|This article does not cite any references or sources. (May 2010)|
Torsten Stålhandske (Porvoo, Finland, 1 September 1593 – Haderslev, 21 April 1644) – Swedish for "Torsten Steelglove", sometimes written "Stålhansch" in the Swedish of the times , and referred to in German literature as Torsten Staalhansch, was a Finnish officer in the Swedish army during the Thirty Years' War.
The son of Torsten Svensson (Stålhandske), a noble military officer of Swedish ancestry from Western Götaland, and Carin Lydiksdotter Jägerhorn, of Finnish nobility from southern Finland, Torsten Stålhandske married Kristina Horn in 1643. Albeit a short man, he was exceptionally strong; when a captured enemy officer, particularly a Pole or an Austrian was led into the Swedish camp, he would shake their hands so hard that blood would appear under their fingernails in what he called "an honest Swedish handshake". Hence, his nickname.
Stålhandske started his military career as a squire to Patrick Ruthwen, with whom he had a task of recruiting military in Scotland. He followed Gustavus Adolphus of Sweden to Prussia, as an Ensign in his Personal guard in 1626. In the same year he was promoted to the rank of Major in the Regiment of Arvid Horn. In 1627 he joined the cavalry led by Åke Henriksson Tott.

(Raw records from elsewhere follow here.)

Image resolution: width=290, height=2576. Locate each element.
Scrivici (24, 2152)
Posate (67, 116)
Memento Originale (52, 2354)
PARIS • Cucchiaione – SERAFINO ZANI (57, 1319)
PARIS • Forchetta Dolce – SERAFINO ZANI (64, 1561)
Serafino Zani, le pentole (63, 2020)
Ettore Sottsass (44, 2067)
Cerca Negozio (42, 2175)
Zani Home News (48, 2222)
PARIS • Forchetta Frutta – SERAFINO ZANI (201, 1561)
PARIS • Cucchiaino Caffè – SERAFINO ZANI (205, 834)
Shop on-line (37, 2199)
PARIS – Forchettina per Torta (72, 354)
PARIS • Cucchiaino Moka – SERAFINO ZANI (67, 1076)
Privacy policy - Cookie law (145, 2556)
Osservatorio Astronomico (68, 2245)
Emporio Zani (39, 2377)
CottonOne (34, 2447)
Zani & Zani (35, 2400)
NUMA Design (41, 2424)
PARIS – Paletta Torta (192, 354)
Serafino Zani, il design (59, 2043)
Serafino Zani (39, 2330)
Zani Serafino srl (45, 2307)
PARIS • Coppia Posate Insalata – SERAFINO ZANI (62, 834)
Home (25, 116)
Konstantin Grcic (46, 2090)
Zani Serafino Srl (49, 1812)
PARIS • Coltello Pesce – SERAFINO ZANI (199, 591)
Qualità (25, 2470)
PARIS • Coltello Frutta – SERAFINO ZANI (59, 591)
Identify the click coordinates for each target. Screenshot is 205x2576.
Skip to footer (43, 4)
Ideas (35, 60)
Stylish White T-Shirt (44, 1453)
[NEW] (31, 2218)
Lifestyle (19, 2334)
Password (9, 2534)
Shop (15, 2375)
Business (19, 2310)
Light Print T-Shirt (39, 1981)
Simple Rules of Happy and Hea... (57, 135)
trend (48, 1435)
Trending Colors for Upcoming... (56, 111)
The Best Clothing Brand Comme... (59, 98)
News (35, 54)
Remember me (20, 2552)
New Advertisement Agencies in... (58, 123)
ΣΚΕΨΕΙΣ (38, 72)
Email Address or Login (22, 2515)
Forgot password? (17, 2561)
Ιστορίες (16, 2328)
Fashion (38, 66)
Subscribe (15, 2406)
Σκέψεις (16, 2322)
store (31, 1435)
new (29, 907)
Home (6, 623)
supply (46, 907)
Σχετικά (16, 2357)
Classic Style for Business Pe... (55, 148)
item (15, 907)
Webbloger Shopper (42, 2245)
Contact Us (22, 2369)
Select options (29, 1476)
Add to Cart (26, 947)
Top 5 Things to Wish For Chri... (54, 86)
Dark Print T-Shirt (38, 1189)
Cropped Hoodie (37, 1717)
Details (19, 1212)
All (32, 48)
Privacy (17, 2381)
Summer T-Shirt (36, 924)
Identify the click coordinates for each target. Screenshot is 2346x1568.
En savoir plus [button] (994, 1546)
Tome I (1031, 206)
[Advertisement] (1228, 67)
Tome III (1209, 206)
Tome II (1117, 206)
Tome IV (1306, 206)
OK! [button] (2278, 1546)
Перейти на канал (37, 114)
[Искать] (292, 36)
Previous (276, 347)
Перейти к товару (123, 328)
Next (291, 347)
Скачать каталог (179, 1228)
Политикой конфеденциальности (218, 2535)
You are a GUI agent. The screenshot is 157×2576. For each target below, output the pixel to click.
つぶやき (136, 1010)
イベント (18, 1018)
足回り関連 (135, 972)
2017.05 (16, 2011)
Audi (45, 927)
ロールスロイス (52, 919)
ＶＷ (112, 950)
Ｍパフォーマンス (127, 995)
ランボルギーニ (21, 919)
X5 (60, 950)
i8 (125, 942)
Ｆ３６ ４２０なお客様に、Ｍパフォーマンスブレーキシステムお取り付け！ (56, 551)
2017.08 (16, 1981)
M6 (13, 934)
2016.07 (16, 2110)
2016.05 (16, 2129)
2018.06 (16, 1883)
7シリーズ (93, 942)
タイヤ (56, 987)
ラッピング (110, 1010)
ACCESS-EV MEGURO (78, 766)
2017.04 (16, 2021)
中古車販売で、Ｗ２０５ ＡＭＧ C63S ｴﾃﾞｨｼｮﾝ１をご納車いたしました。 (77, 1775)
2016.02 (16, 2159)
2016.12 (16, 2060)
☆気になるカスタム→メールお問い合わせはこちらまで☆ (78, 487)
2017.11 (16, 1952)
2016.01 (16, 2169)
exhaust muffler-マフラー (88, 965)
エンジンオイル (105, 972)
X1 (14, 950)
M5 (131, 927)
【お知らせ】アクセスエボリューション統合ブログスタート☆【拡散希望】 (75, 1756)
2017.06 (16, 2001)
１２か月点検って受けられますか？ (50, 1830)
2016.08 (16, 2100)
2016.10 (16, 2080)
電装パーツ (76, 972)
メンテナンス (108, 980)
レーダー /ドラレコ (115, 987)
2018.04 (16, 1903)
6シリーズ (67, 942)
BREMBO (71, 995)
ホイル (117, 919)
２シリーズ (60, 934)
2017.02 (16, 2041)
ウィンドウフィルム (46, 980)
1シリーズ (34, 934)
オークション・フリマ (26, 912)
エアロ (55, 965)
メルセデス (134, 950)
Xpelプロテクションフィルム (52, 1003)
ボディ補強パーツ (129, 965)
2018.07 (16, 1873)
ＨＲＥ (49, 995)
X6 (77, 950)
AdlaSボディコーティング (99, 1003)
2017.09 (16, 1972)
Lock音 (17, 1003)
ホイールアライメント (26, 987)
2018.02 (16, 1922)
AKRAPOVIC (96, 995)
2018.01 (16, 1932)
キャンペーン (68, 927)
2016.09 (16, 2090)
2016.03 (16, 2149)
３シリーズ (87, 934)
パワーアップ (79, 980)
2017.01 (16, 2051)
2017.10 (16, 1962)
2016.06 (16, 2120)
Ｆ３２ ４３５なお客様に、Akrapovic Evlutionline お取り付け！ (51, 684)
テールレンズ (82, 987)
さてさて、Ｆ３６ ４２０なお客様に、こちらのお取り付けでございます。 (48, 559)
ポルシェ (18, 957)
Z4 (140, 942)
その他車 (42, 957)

In 1629 he was promoted to Lieutenant-colonel in the Nylands och Tavastehus Cavalry regiment, leading Finnish horsemen, also known as Hakkapeliitat, for the first time into the Thirty Years' War. At the Battle of Breitenfeld (1631) they rode with the right wing personally led by King Gustavus Adolphus. In 1632 he was promoted to the rank of Colonel. At the siege of Nuremberg he assaulted the "invincible warriors" of Austrian Colonel Cronberg and, thanks to his mighty and successful charges, largely determined the outcome of the Battle of Lützen, where Gustavus Adolphus was killed, the battle was nonetheless won.
In June 1634, Stålhandske was wounded at the Battle of Hamelin. In 1635, a Major-general, he joined the main army led by Banér. At the Battle of Wittstock he personally captured 35 flags and, at a critical juncture of the battle, forced the enemy to flee. Similarly, he distinguished himself at the Battle of Chemnitz as well as in Silesia, where he defended his positions during the whole year of 1640 against Count Mansfeld.
Finally, in April 1642, he joined his forces with Torstenson's Army and took part in the Second Battle of Breitenfeld (also known as the First Battle of Leipzig), where he was seriously wounded. In May he was appointed general in Chief of the Cavalry. In 1643 Stålhandske followed Torstenson in Bohemia. In 1644 he crushed a hostile army corps in the Jutland, but then fell ill and died in Haderslev on 21 April 1644.